I once again started toying with the idea of getting back to work, but was too happy playing with my son and his toys, and enjoying life.
Into each life must some rain fall
All good things must come to an end, at least temporarily and so it was with our lives.
Suddenly, my Mother’s health started deteriorating. She was coughing her life away, or so it seemed. She suffered for six months before the doctors reached a firm diagnosis. She had interstitial lung disease. The doctors told us that she would live for 6 months, maybe a year at most.
Naturally, we were devastated by this news. As the medical expenses steadily mounted and we struggled to keep up, I realized it was time to get a job.
The thought of a second income was sensible. After all, I had a growing baby, and babies are expensive. Hospital expenses were mounting. Yet my instinct told me I should stay at home at least until my son started playschool. I consoled myself, thinking that it was only a matter of another year. But I couldn’t stop worrying.
In 1999, when my son was a year and a half, we relocated again when my husband changed jobs.
Life was tough. We invested in an apartment that exceeded our budget but it was the right decision to take at that time. We were drowning in loans.
Between hospital visits and a child growing quickly, I was now job-hunting desperately so we could breathe a little easier with our financial constraints. I knew I could no longer afford to put off finding that job!
My job search was near futile, what with the job market being in a slump. It was that phase when call centers mushroomed, and employed only freshers. Of the jobs that did seem suitable, I was either overqualified or “too old”. One interviewer actually told me that I was perfect for the position, but it would be embarrassing for the CEO I would be reporting to, since he was ten years younger. This did not bother me. Nevertheless, I didn’t get the job.

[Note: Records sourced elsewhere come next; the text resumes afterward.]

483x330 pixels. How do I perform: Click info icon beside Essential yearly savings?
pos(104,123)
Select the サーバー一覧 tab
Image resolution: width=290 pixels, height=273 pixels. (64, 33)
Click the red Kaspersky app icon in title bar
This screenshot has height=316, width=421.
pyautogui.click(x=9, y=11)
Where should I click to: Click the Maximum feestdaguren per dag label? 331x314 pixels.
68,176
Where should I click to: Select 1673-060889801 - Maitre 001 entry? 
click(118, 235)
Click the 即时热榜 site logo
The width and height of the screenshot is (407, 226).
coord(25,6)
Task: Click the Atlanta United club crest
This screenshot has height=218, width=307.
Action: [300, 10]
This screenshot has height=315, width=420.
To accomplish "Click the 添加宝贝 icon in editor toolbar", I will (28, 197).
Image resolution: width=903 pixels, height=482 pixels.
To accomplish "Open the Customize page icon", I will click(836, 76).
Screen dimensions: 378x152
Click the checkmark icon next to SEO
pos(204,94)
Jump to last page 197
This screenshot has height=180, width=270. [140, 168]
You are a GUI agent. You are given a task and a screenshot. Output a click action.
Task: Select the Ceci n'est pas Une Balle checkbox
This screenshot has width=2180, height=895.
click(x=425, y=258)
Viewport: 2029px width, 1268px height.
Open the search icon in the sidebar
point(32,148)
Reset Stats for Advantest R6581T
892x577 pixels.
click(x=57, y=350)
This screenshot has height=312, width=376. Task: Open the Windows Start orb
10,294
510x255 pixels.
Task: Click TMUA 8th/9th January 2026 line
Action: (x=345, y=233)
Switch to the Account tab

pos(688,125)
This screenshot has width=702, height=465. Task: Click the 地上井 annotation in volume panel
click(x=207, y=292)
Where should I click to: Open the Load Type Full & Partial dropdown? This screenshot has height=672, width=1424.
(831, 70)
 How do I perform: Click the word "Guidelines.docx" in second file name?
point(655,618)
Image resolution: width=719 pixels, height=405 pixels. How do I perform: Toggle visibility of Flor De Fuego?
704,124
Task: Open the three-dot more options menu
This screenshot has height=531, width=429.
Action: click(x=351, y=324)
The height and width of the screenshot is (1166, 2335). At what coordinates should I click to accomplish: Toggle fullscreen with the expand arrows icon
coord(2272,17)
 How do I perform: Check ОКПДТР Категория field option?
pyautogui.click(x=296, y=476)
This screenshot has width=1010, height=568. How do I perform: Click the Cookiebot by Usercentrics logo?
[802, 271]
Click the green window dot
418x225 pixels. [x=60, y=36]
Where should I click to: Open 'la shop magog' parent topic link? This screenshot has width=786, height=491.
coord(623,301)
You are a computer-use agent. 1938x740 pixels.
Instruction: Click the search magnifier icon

After a sixteen-year career that spanned advertising, sales, marketing and training, and a six-figure salary, I was miserable over my current plight, and desperate. Money was so tight, and we spent sleepless nights balancing our scarce finances.
We did everything we could to cut down on our expenditure. Other than the essentials for our toddler son and my Mom’s health expenses, we lived austerely. There were days we just scraped through. Costs were rising, and soon our son would have to be enrolled in school. We silently panicked, wondering if we had been foolish in assuming that I would find a job at will, and whether we had made a mistake in investing in this apartment we lived in.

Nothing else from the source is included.